New Beginnings and Improved Focus
By: Gil Price
Original: 11/9/2005
Modified: 12/30/2005
In the recent few months I have been asking myself some tough questions. Many of the answers have been less than stellar and I have been making changes as a result. The re-targeting of this site is the first of these many changes.
The Issues:
If you have been reading my site for the past few weeks, you know I've become concerned recently about "data permanence". What this refers to is how permanent is the data I put online or keep on my hard drive? To tell the truth, while it seems like it will always be there, I must be realistic. All my data is subject to the failure of the hardware, obsolescence of the applications which created it, or my inability to find it at sometime in the future. So let's look at these 3 issues separately and then try to determine a safe course of action to resolve the issues in as painless and expeditious manner as possible.
Hardware Failure:
While modern hardware is very resilient, it nonetheless sometimes fails. These failures can often be a power supply to the server where I host/store my files to the workstation(s) where I create my files. It can be a hard drive failure, network failure to my broadband connection, or internal component failure of my router, wiring or power to my house. These failures are often impossible to anticipate, and timely or costly to resolve.

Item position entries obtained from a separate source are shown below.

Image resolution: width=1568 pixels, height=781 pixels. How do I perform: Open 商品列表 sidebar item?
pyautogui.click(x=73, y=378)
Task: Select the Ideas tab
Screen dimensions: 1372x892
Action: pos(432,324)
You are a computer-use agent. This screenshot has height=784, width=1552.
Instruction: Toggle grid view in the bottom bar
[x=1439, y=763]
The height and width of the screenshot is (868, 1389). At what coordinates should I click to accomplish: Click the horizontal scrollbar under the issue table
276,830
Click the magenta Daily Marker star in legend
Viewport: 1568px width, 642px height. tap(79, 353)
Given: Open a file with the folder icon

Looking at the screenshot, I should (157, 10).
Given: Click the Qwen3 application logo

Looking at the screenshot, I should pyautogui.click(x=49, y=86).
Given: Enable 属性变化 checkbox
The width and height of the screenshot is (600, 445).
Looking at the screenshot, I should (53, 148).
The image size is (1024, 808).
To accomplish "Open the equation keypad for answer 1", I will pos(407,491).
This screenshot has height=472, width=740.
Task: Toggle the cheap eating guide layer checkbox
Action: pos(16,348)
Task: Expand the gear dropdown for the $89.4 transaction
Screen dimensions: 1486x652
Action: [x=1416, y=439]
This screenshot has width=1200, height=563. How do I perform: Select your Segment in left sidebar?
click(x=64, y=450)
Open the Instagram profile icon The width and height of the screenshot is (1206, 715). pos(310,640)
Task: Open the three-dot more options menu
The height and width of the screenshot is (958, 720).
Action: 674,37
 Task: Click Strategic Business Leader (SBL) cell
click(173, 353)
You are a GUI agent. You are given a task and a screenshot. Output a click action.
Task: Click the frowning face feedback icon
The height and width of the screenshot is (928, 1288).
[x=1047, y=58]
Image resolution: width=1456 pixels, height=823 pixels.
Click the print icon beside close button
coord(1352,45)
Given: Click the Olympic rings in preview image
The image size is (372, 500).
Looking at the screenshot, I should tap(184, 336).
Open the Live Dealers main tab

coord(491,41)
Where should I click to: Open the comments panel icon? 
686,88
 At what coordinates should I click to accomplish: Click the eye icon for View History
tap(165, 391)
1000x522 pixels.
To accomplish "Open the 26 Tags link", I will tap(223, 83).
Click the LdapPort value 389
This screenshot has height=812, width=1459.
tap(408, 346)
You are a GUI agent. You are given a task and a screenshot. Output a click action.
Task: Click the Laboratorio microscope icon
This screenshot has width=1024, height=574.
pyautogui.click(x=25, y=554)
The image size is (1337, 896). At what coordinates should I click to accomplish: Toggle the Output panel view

In the past 1999, I signed up for the Time Warner Roadrunner service. This was the first broadband service available to me in Lexington, South Carolina. Since then I have been without service for about 5 weekends. While this seems really reliable, I do host my own web and e-mail server. In the past 4 years I have agreed to host 2 commercial web sites for which I do all the development and deployment. While I'm not really concerned if my wonderful prose is missing from the 'net for a few days, I am concerned about 2 businesses being offline.
I have never suffered a power-supply or hard drive failure, but my hardware isn't being replaced on any life cycle and is getting older every day. I have had numerous power outages due to weather (ice storms), sometimes the power company cuts it when they are making changes to the electrical grid or replacing my meter with a "new technology" one. The outages are usually short duration, but have lasted from 3 to 9 hours, 3 or 4 times in the past 10 years.
My part of the United States is prone to tornadoes, hurricanes, and lightening strikes. All of which can cause total loss to my data as well as my home.
Obsolescence of Applications:
While this doesn't seem to be that big a deal, I mean an .html file is an .html file, and these can be edited with any old text editor, I do create spreadsheets, databases, and formatted word documents on a fairly consistent basis. In my garage, in boxes in a corner somewhere are a large collection of 5.25 inch disks filled with volumes of information created 12 to 15 years ago in MultiMate, Lotus 123 and Dbase III. These are part of my military history and all totally useless to me today. I don't have a 5.25 inch disk drive, and I certainly don't have any of the applications used to create the files. So what about my current files? I have been using MS Word since version 4.2, anybody remember Office 4.2? Okay, we know template files created in Office 95 are not compatible with Office 2000, but everything is now guaranteed to be backward compatible to Office 2000 right? Think again, it would be bad planning to think a Word document from 2006 will be readable by the computers we use in 2018 or later.
What about the web? Are PHP/Ruby/Perl/Python/TCL still going to be current scripting languages in 2018? I don't know and that's the rub. With all of this uncertainty, can I really count on technology to free my creativity and expect my children or their grandchildren to enjoy the fruits of my labor on their computers of the future?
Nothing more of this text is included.